Я убегала из квартиры. Вдогонку мне летели мои вещи и посуда. Но на этом он не остановился. Паша догнал меня на самой последней лестнице и пнул. Я вывалилась в дверь, выронив тяжёлый баул и две сумки, одна из которой была с документами.
Свекровь, которая уже была не рада тому, что заварила эту кашу и не дала мне спокойно уйти, в ужасе смотрела на истинное лицо своего сынка, и старалась его сдержать. Но было поздно, он её опозорил на весь подъезд. Стали выходить на мой крик соседи и спрашивать, что случилось. И сволочная бабка, врала, прямо при мне, что я шлюха, что я украла у них ребёнка.

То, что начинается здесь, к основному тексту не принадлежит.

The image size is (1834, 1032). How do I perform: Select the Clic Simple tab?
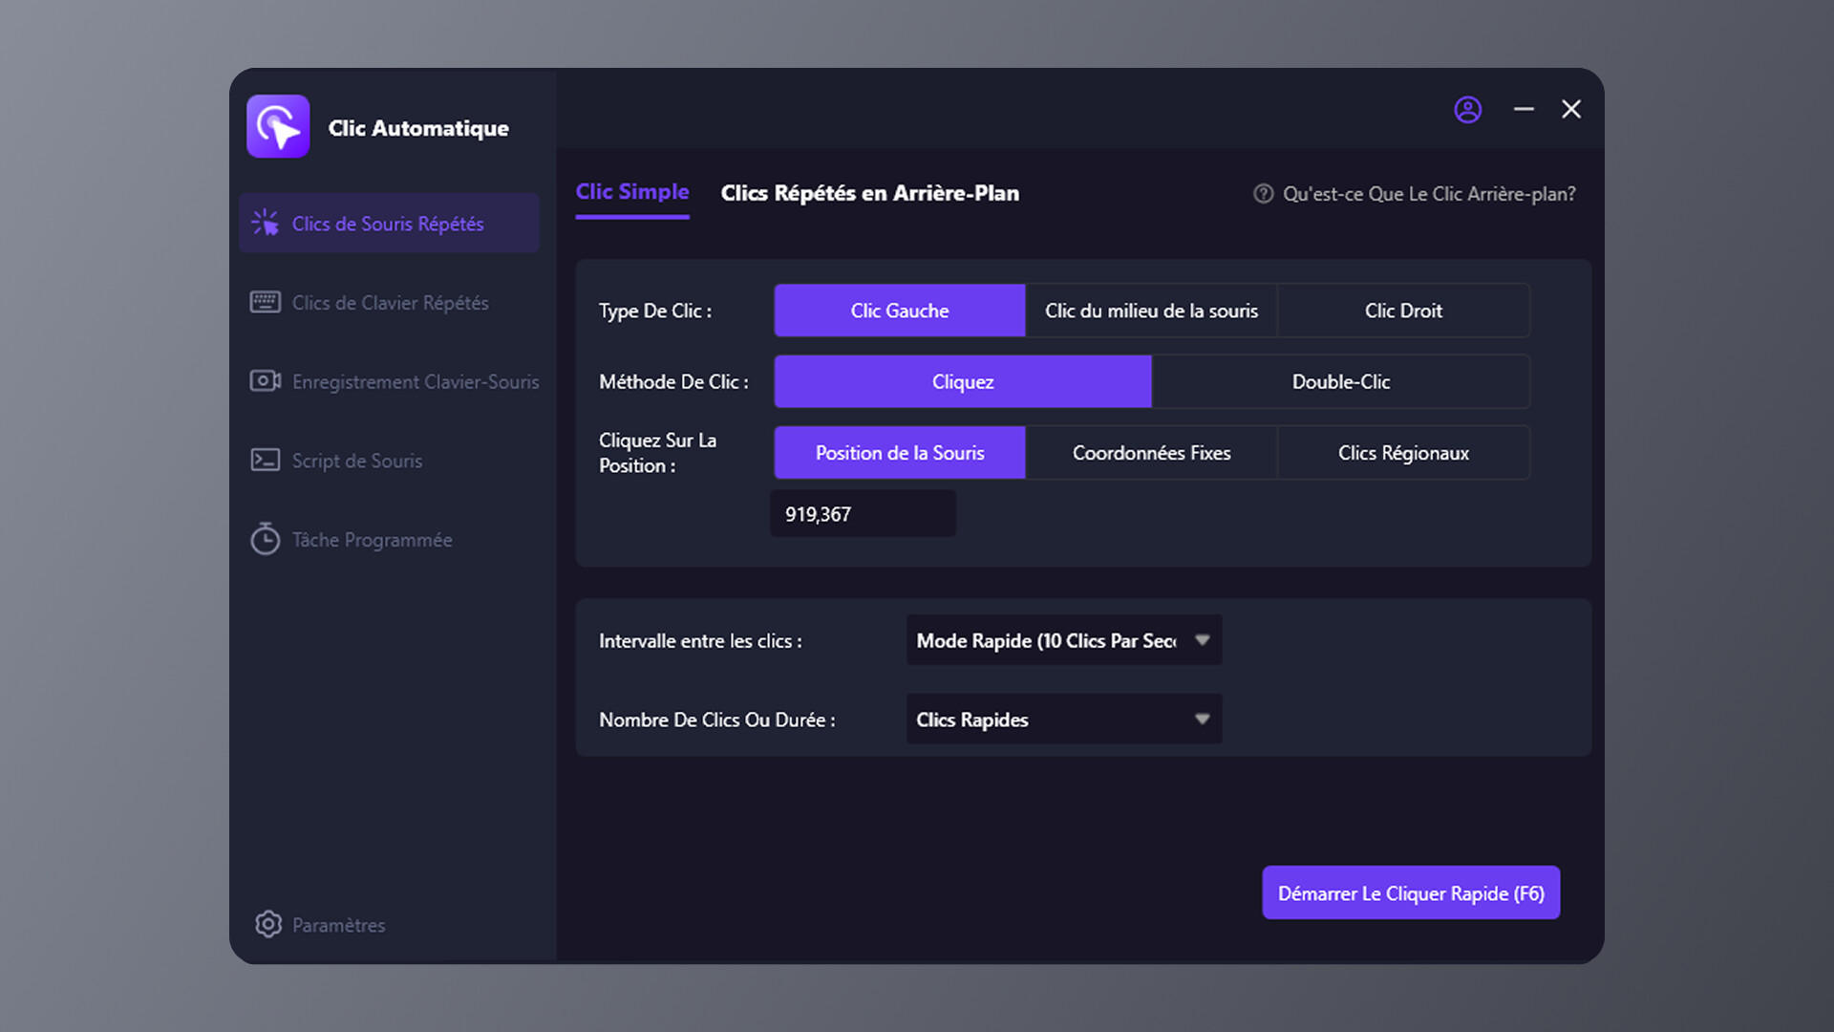pos(631,192)
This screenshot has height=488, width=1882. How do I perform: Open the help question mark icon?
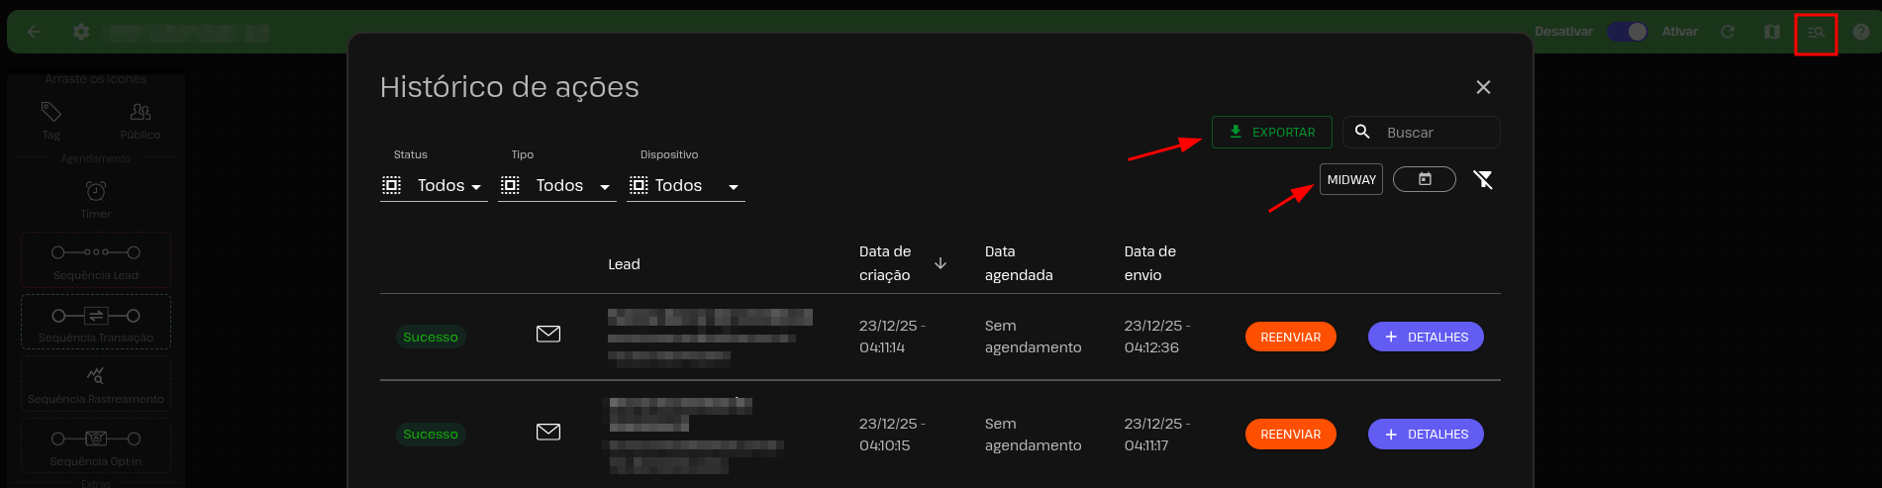pos(1860,32)
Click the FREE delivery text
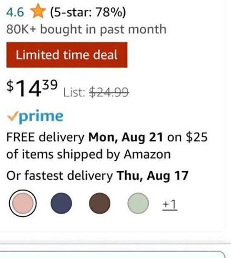231x258 pixels. click(45, 138)
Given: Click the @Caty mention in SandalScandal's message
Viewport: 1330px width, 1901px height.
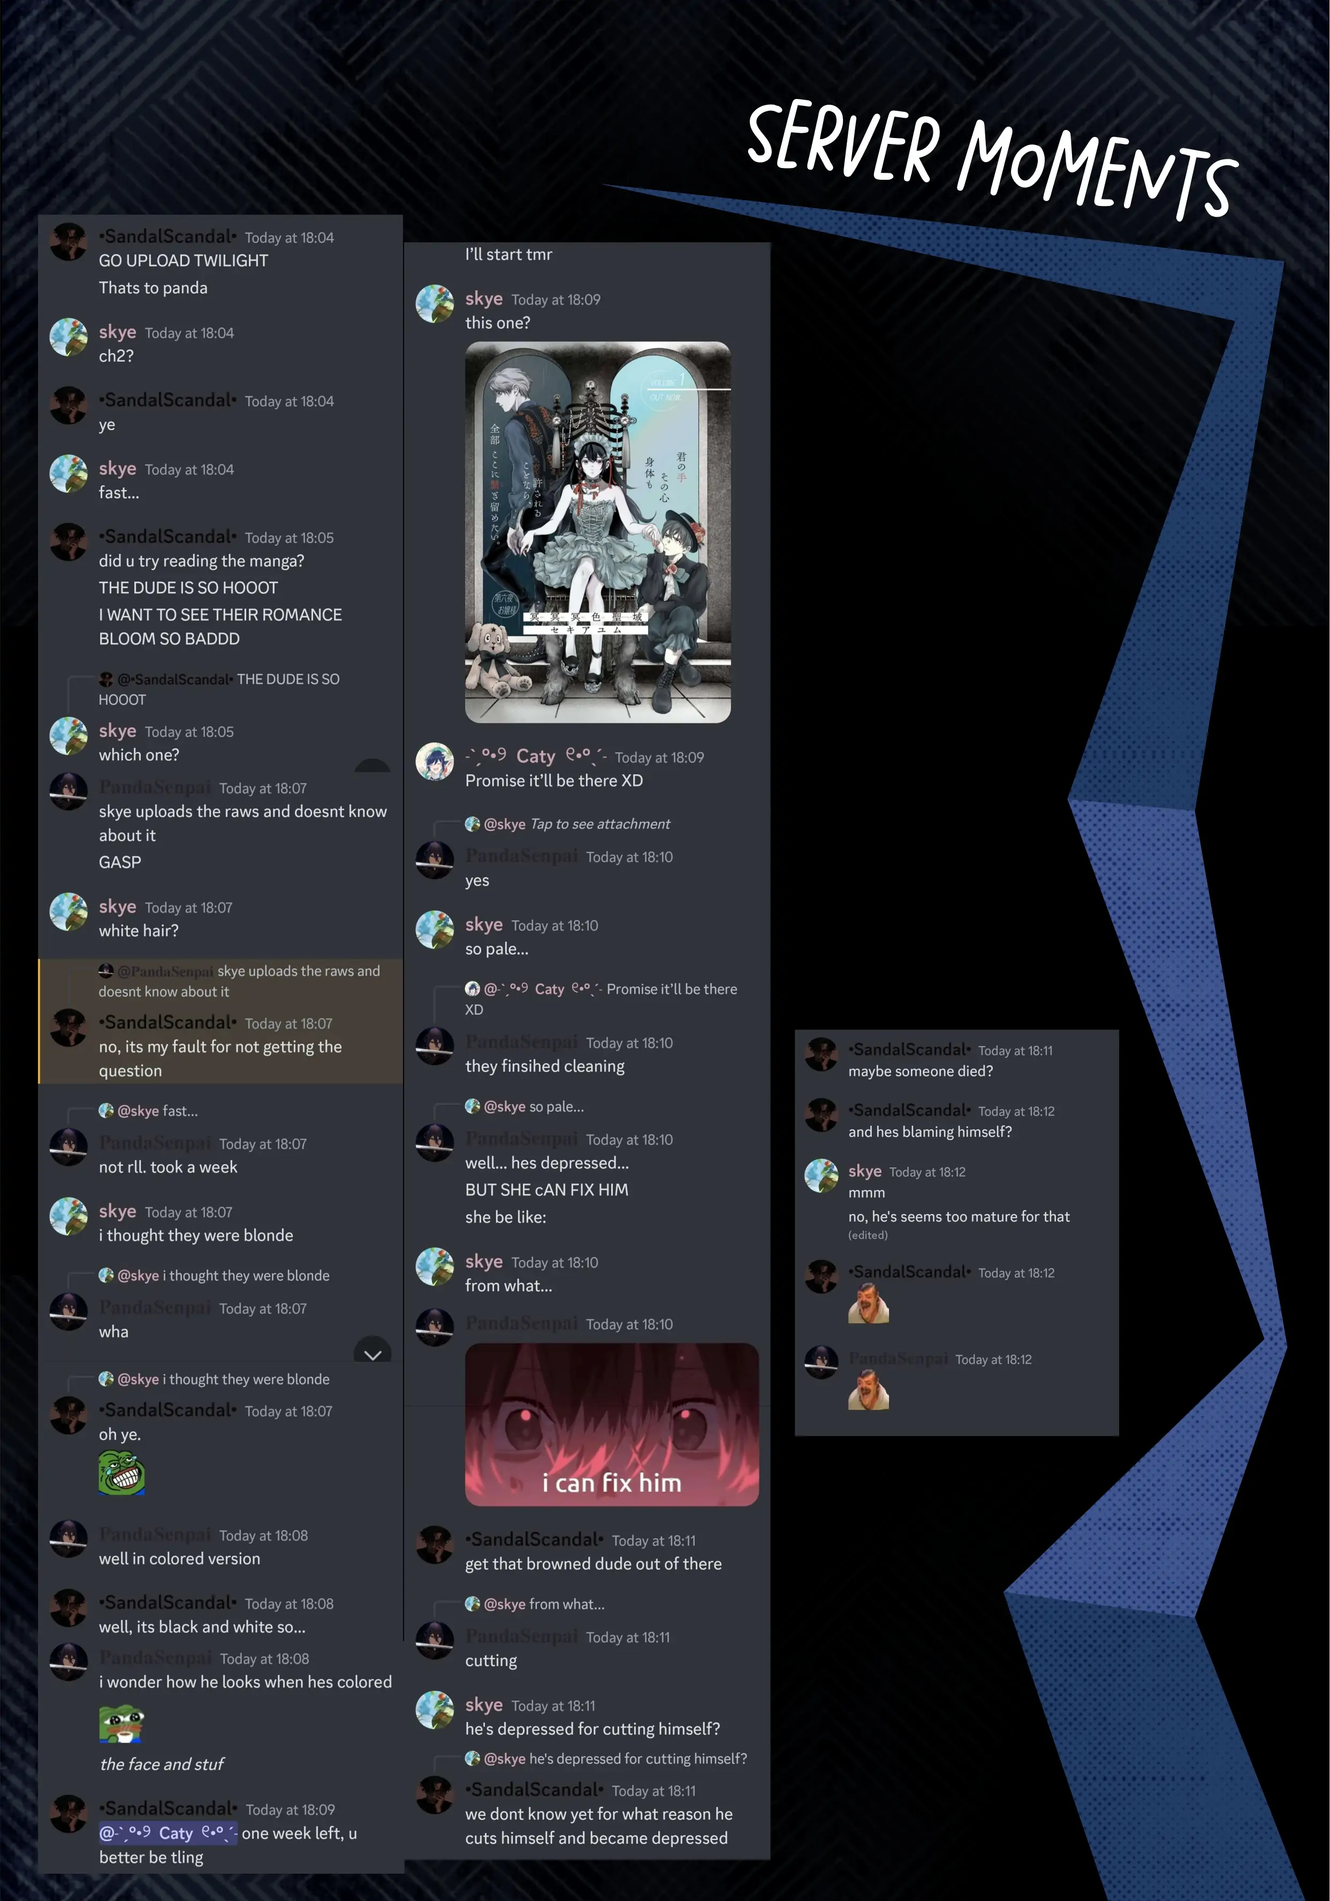Looking at the screenshot, I should click(168, 1833).
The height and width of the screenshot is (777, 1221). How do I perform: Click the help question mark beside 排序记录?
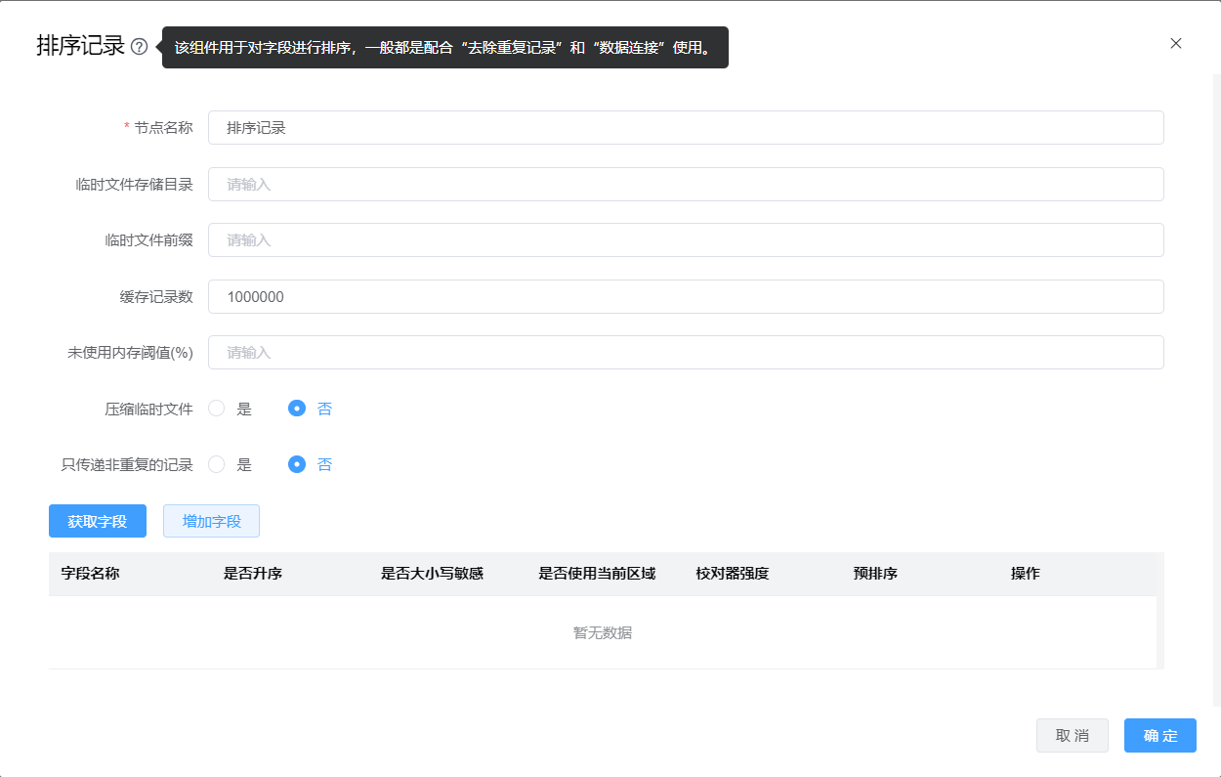(140, 47)

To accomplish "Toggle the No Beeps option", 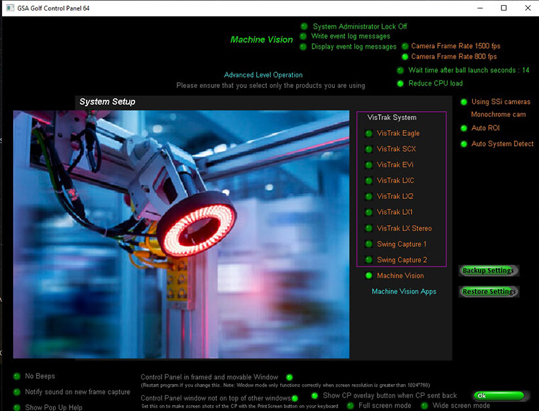I will tap(17, 376).
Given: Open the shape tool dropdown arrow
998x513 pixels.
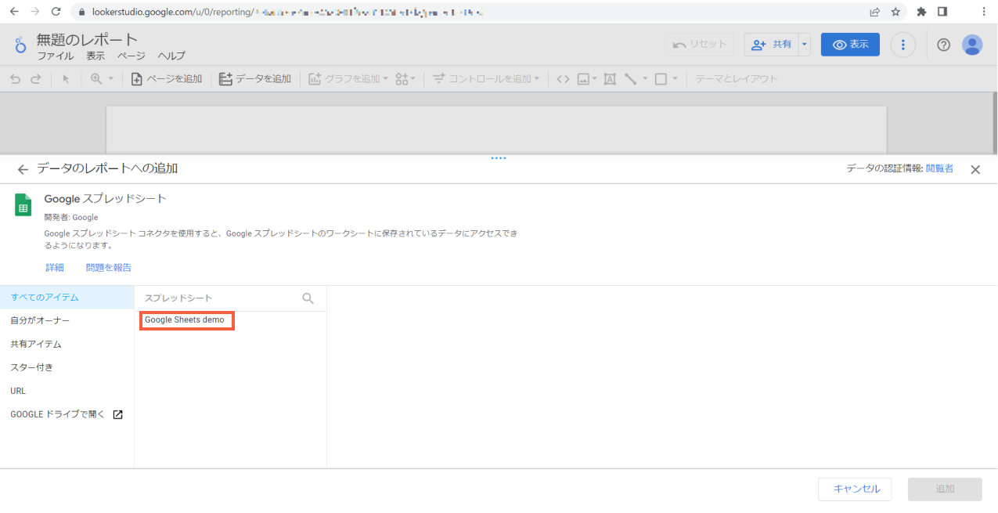Looking at the screenshot, I should (674, 78).
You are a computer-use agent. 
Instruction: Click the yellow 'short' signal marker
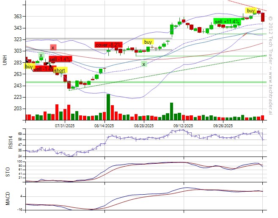(x=59, y=70)
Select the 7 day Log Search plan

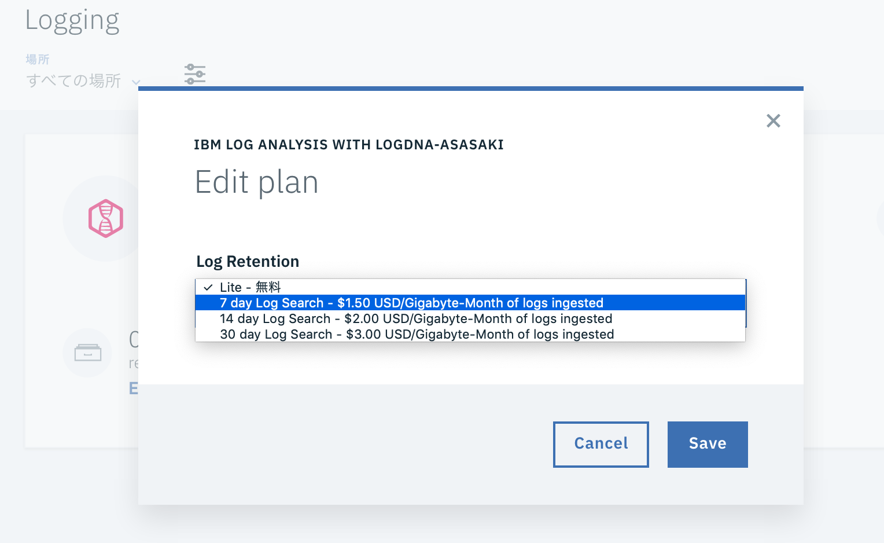411,303
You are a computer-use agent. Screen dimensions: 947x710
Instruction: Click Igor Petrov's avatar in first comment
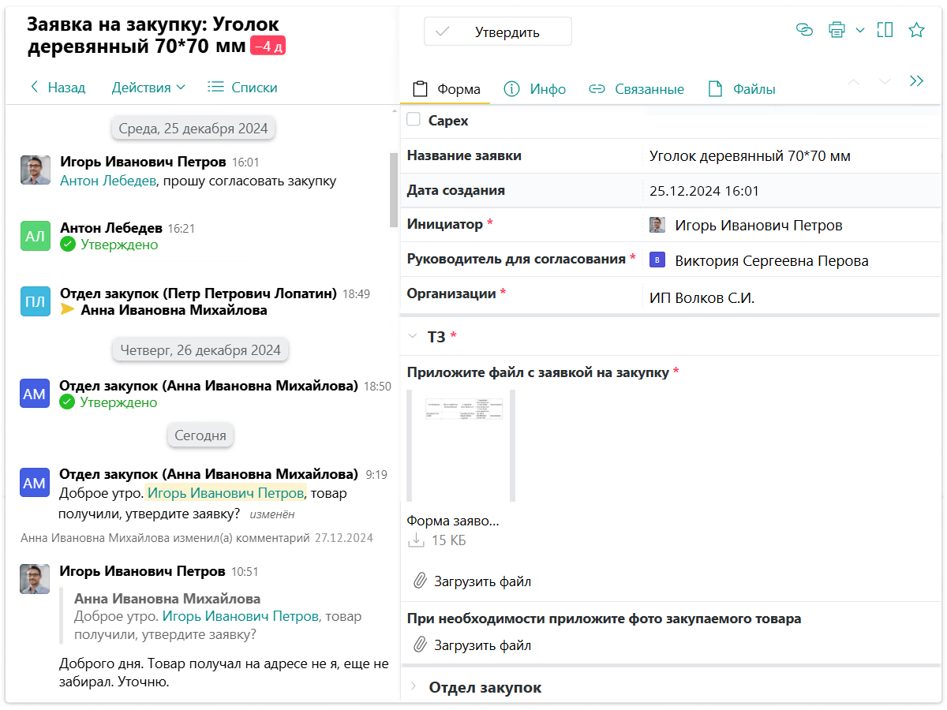pos(35,170)
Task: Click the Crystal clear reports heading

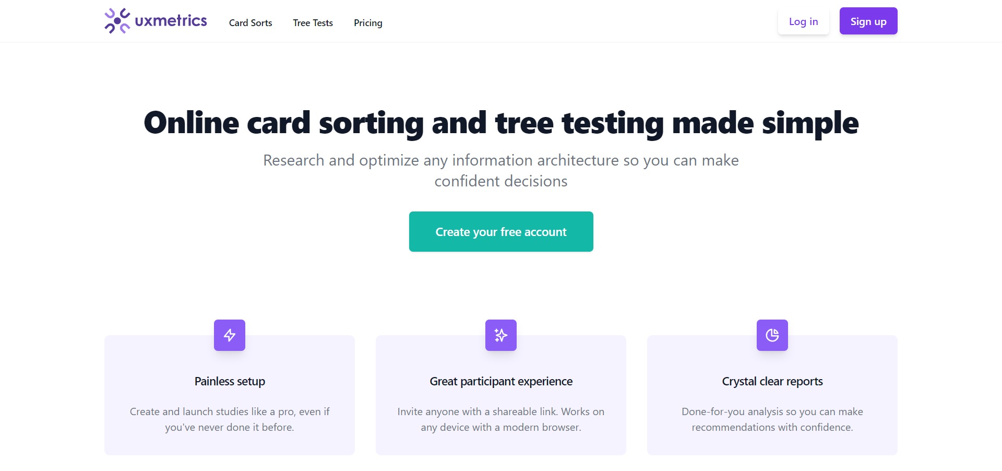Action: [x=772, y=382]
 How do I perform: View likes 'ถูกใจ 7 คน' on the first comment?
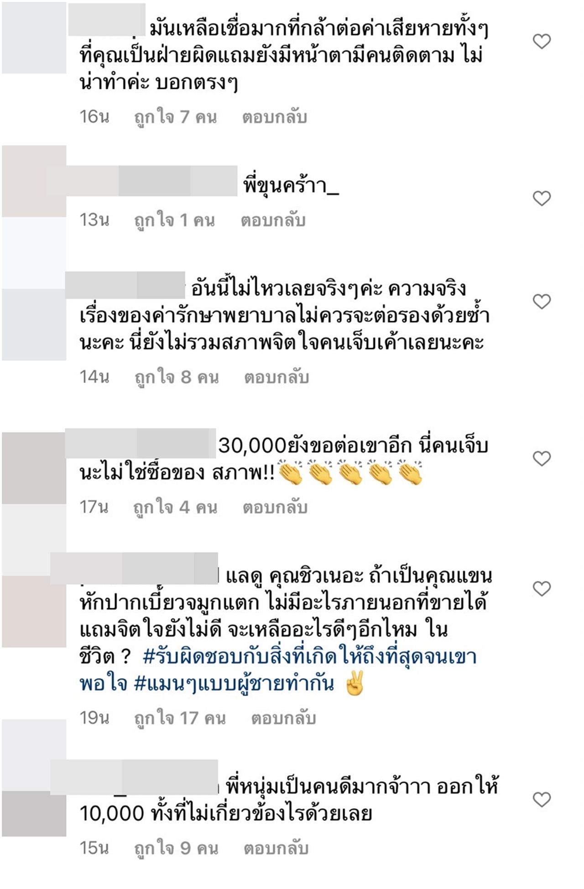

Уже у подъезда, я, захлёбываясь слезами, собирала выпавшие из сумок вещи. Увидела чужие руки, что собирали мои документы, и подняла глаза. Это был красивый мужчина в дорогом костюме и чёрном пальто. Его густые чёрные кудри были уложены гелем. Он поднял на меня жёлто-карие глаза и чуть заметно улыбнулся.
— Это он? — бушевал Паша.
— Это я, — поднялся незнакомец и отдал мне мой паспорт и свидетельство о рождение Марины.
Я, шмыгнув разбитым носом, спрятала документы в сумочку и собрала свои сумки в кучу.
Паша, красный, как варёный рак, подбежал к незнакомцу и, замахнувшись, хотел ударить. Его кулак утонул в ладони мужчины, и мой муж не смог двинуться. Пашу откинули в сторону, но тот упёртый, как баран, полез снова. И тогда высокий мужчина ударил его в лицо. Хлынула кровь, Пашка заорал, как будто его режут.
— Я вызову полицию! — верещала свекровь, хватая своего сынка. — Проститутка! Привела своего хахаля!
Зеваки собрались, смотрели на меня, как на причину распада семьи, как на самое низшее существо в этом мире. Потому что никто из них не думал, что Паша виноват в происходящем, у нас всегда виновата женщина.
— Я подвезу вас, — голос незнакомца, словно манящее далеко, где существуют сильные мужчины, пленил.
Он взял мои сумки и пошёл неспешно вдоль нашего дома. Я шла за ним, выслушивая проклятья в свой адрес и угрозы. Свекровь клятвенно пообещала меня оставить без Марины.
Мы зашли за угол, где остановились у красивой сияющей иномарки чёрного цвета.
— Спасибо большое, но я сама доберусь, — сказала я, ощупывая языком опухшую от удара губу.